One of the hashtags I used for our move from California to Wiltshire was #movingishard. And it IS hard. It was hard to say goodbye to all our much-loved friends in the Bay Area. It was hard to see my cat fly back to the UK alone for a few months. It was hard waiting nearly two months to get into our house, once we were back here. So I kind of assumed that once we moved INTO the house, we’d be fine.
And we are fine, in so many ways. We LOVE our house. We love the area and its beautiful countryside. We love the Dude’s school. We love our friends coming to visit and our parents popping by or coming to stay. Two of my besties came to visit this week and it was so flipping good to be with people that know me well. There is so much that we love here. I don’t think any of us actually want to move back to the Bay Area. This is where we are now and we’re happy to be here.
But it would be dishonest to not acknowledge that moving IS hard and I’ve found these past few days quite tough. We visited a potential church and, although it’s great and we’ll probably end up there, it’s very different to the wonderful church we had in the Bay Area. The countryside here is beautiful but every time I see an IG photo of Tahoe or Marin, I sigh a little. I was hoping that this Monday, just passed, would be the official ‘Launch Date’ of our new lives – we’ve started joining clubs – but I got a vomity bug on Sunday night and have spent the past two days feeling pretty ropey actually. I don’t think I’ll make running club tomorrow. Another delay in ‘cracking on’.
There’s a danger I’m sounding miserable and depressed – I’m honestly not, I’m fine (apart from my bug which is making me mopey). But simply put…I miss friends.
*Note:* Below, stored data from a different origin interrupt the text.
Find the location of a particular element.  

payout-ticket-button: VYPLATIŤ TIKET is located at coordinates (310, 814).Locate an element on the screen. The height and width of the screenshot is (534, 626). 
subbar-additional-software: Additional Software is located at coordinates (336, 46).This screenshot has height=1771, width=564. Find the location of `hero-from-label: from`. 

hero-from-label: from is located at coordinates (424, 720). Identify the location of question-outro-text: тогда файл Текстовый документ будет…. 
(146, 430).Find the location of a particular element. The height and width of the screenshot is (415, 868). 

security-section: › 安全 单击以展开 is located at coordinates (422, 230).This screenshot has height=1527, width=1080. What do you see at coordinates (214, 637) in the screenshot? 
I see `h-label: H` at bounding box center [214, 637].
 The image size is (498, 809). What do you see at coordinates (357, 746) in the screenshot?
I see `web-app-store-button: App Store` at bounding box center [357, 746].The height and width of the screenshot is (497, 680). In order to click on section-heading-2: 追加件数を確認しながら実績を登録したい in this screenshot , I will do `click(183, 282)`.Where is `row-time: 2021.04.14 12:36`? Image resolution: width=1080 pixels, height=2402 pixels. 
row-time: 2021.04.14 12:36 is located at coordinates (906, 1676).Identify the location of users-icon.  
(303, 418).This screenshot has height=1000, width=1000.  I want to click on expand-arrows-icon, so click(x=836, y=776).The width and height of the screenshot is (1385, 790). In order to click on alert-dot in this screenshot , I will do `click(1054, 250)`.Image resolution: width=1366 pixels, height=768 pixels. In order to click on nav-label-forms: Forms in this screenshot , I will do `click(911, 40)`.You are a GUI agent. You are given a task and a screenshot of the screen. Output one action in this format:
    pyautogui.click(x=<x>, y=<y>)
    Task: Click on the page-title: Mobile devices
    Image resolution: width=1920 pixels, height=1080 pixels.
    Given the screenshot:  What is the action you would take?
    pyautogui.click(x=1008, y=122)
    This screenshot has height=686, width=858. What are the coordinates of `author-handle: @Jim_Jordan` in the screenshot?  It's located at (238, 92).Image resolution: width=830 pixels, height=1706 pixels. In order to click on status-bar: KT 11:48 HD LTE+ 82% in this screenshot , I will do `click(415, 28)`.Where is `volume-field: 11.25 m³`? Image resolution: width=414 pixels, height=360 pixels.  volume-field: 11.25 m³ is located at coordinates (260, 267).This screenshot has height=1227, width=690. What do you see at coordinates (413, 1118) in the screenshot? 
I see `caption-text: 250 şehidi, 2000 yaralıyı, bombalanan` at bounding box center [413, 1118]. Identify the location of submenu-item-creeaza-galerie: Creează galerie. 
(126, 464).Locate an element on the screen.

I miss running friends in particular. I KNOW it will take a good few months to find friends and probably a year to build a significant friendship, but it’s tough and I wanted to acknowledge that. We’ll get friends, I know we will, I just need to learn patience. (Not my strong point).
So if you have a running buddy, go and hug them.
Take selfies with them ad nauseam.
Get up at 5am on a weekday to get some good solid miles in before work, coffee before you head home and a glimpse of the sunrise.
Get up at the weekend, meet at the trailhead and run a loop before heading for brunch.
Share your unfortunate Mid-Run-Poop stories. We all have them.
Do a race with them.
Invite them for drinks in non-lycra!
Just cherish those lovely running friends you have in your life.
One of the things I learned as we left the Bay was how rarely we tell our friends we love them. So tell your friends you love them.
(Normal cheerful service resumed as soon as I kick this bug).